On Why, If She Is In Fact Gay, I Would Love For Queen Latifah To Come Out
It's genuinely none of my business. I know that. But given her upcoming romantic comedy with Common, and the fact that she's penning a scripted VH1show about the lives of single black women in Atlanta (Which stars Stacey Dash, for whom so much love, and which sounds pretty great. More Atlanta and successful black women, please.), I would love it so much if there was a famous lesbian out there who was unrepentant and apologetic about her ability to write about and portray straight women's sex lives. That may sound like a strange goal, but I do think that coming out, even if it doesn't kill an actor's potential to get parts, does tweak the kinds of roles he or she gets. Look at Neil Patrick Harris, who since he came out, gets to play ladies men, but they've also got some detail, like being a dandy, that is meant to acknowledge his sexual orientation to audiences who are aware of it, as if to say "we know, but..."

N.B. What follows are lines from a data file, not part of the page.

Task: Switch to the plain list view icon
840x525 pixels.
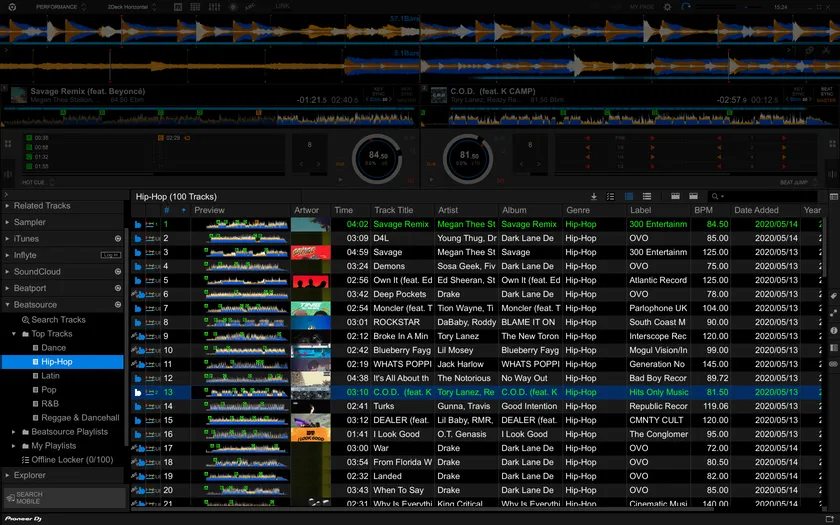Action: pos(647,197)
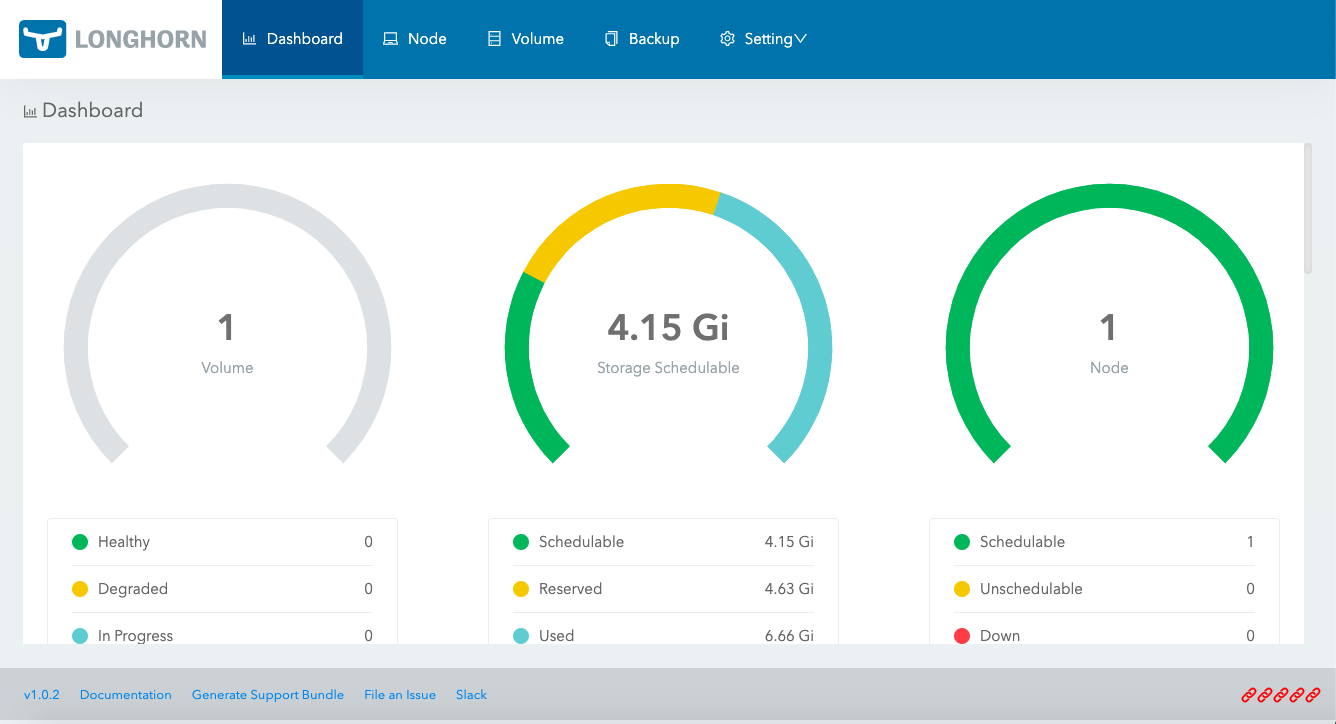Click the settings gear icon near Setting
The width and height of the screenshot is (1336, 724).
click(727, 38)
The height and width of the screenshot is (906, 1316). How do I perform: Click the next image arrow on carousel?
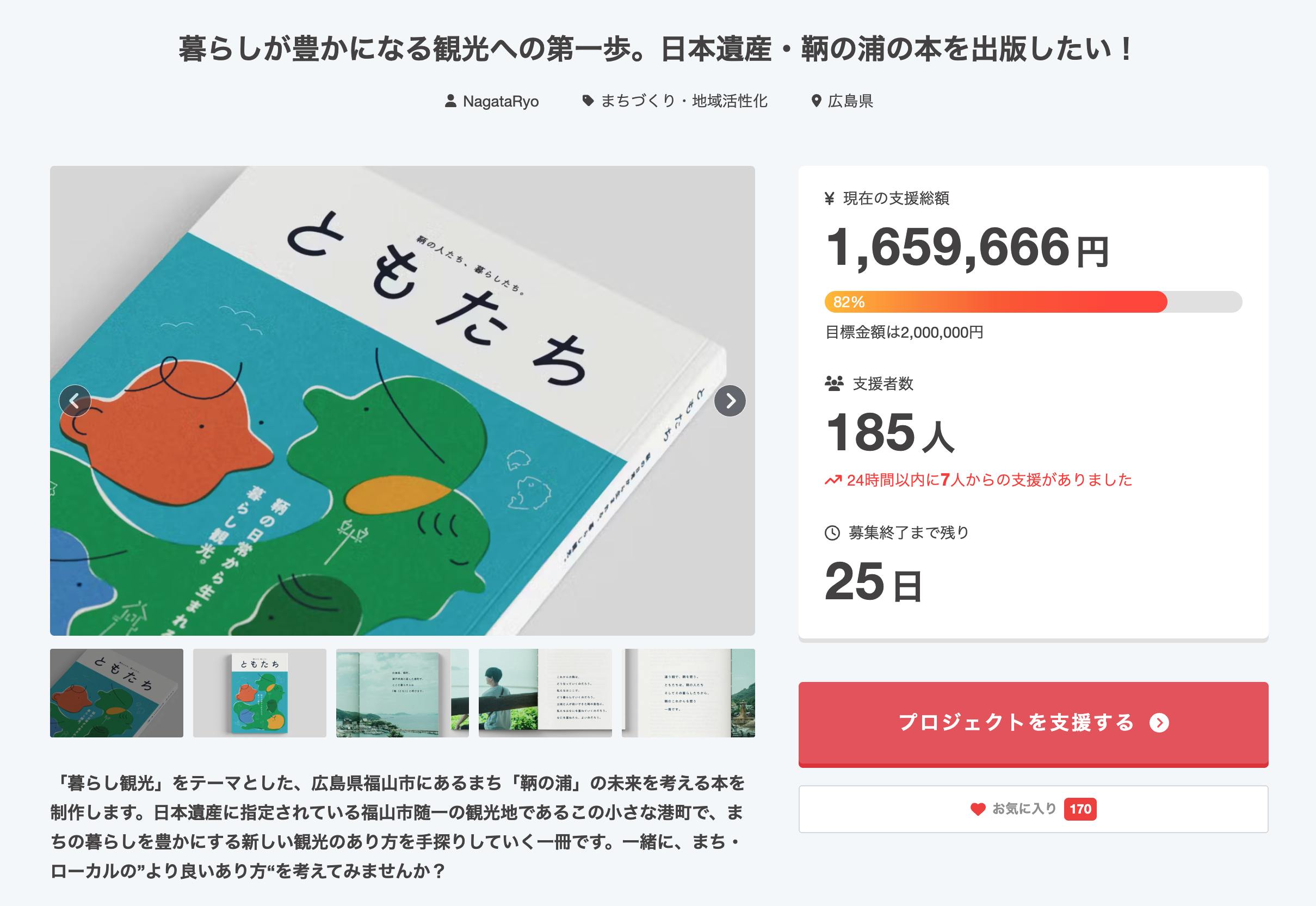pos(730,401)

Genuine sexual magnetism seems to be something that Hollywood believes you can't fake. It's one of the reasons actors like Jennifer Anniston are repeatedly linked to their co-stars. There's an assumption that if you're playing in love, or in heat, convincingly on screen, that it has an impact on your real-world assumptions. This is persistently the case, even though folks perform hundreds of love scenes, on camera, on stage, wherever, with no discernible impact on their personal lives or feelings. The postulate of that seems to be that if you aren't attracted to men, or to women, that there's no way you could plausibly fake it--even though we know of course that being attracted to men, or women, means you can feign attraction to any man, or woman, no matter how disgusted by or neutral you might be to any given costar. Which is, you know, patently ridiculous.
I suppose what I am really saying is that I would love for a star, any star, to get so well-established that they can come out, give the industry a ferocious side-eye, and continue doing what they were doing. Queen Latifah, with her deeply established business relationships, history as a makeup model (a gig Ellen scored, I would note, only after being out for ten years), and roster of romantic lead roles, seems like the most promising candidate, if she is in fact gay.